Archikulture Digest

Broadway Bound

Broadway Bound

By Neal Simon

Directed by Larry Stallings

Starring Josh Wieder, Eric Kuritzky, and Jacqueline Levine

The Center Players, Maitland FL</strong>

Write a story about a slightly dysfunctional family in Brighton Beach, and whatever your intentions were at the beginning, it’s you and your family that fill the pages when you’re done. Neil Simon excelled at capturing that post war second generation Yiddish experience, and “Broadway Bound” explores success and infidelity and shifting family priorities. Simon’s proxy here is Eugene (Wieder). He aspires to write comedy and pops off material as good as any Bonkerz show while his brother Stanley (Alex Carroll) plugs their nascent talents to CBS Radio. Grandpa Ben (Joe L. Smith) still reverses Trotsky even as his daughter Blanche (Sherri DeWitt) disappoints him by marrying rich. His other daughter Kate (Levine) plays the ultimate Jewish mother while her garment cutter husband Jack (Kuritzky) clumsily cheats on her. It’s hard to conceal anything, walls are built for eavesdropping and scandal flies faster in Brighton Beach than it does at News Corp. Jack’s secret may be scandalous, but Kate had one of her own: as a teen, she blew of grandpa’s Shiva to dance with George Raft in a bar and to this day its mix of shame and pride. When you move between societies, your priorities must change as well. In the old country, the insular shtetl was the only protection Jews had; in the new country that protection comes from assimilation and financial success. The old folks are stuck in central Europe, the young claw their way through America. Hilarity ensues!

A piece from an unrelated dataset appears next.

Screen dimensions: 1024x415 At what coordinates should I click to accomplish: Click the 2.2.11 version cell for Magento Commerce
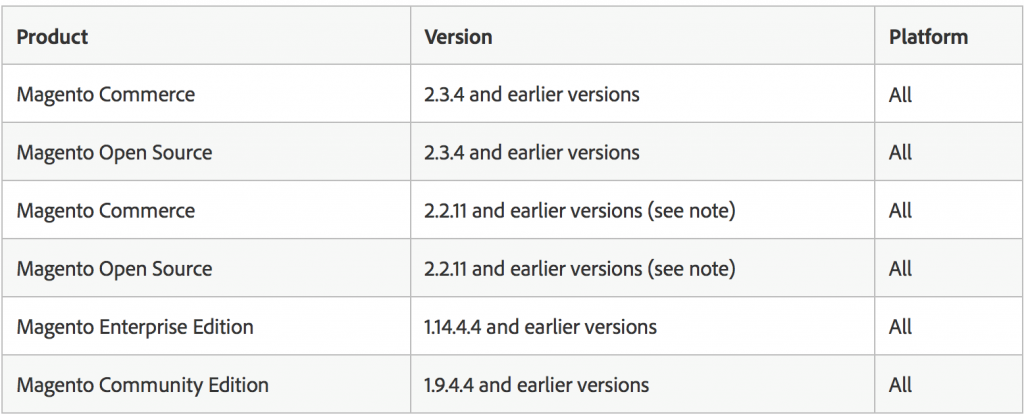click(642, 210)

There’s a funny side to this show and a serious side. Eugene and Stanley drive the funny side, their razor sharp wit epitomizes Yiddish self depreciation. About half the jokes connect; Wieder has the intonation in place but needs to get his timing down. Carroll is enthusiastic and a great head cheerleader for the pair, his laughs are more consistent but he never feels particularly Jewish. Maybe goys slipped him into the family when his Kate was distracted. On the serious side, Kuritzky and Levine’s failed marriage made perfect sense – he had no good answer for his sin and his punishment was this: she takes him back but never addresses him by name again. Hubby whines “If I killed a man you’d stand by me” but that of course is a lesser crime. Their children can’t get their heads around this loveless relation, but give them a few year and few upsets of their own and it will pour out of their pens. Everyone has a shame to hide – incontinence, infidelity, and worst of all – writers block. Amending 6000 years of tradition only give Simon more rocks to these Jews he’s driven up a tree.

Bonnie Sprung’s set feels wonderfully claustrophobic and you can imagine the overpowering scent of lilac powder and cabbage. I spent many a Sunday sitting primly on that over stuffed horse hair furniture and know that fear of scandal isn’t exclusively Jewish. Every culture has it and it’s just that the level of what triggers social rejection is a little looser here today. Eugene and Stanley sin in their parents eyes as well, they mine their own culture for material to sell – Dad sees it as humiliation; the boys see it as success. But sometimes you need to air out the linen closet and run a little yard sale. Let the neighbors see we’re all the same.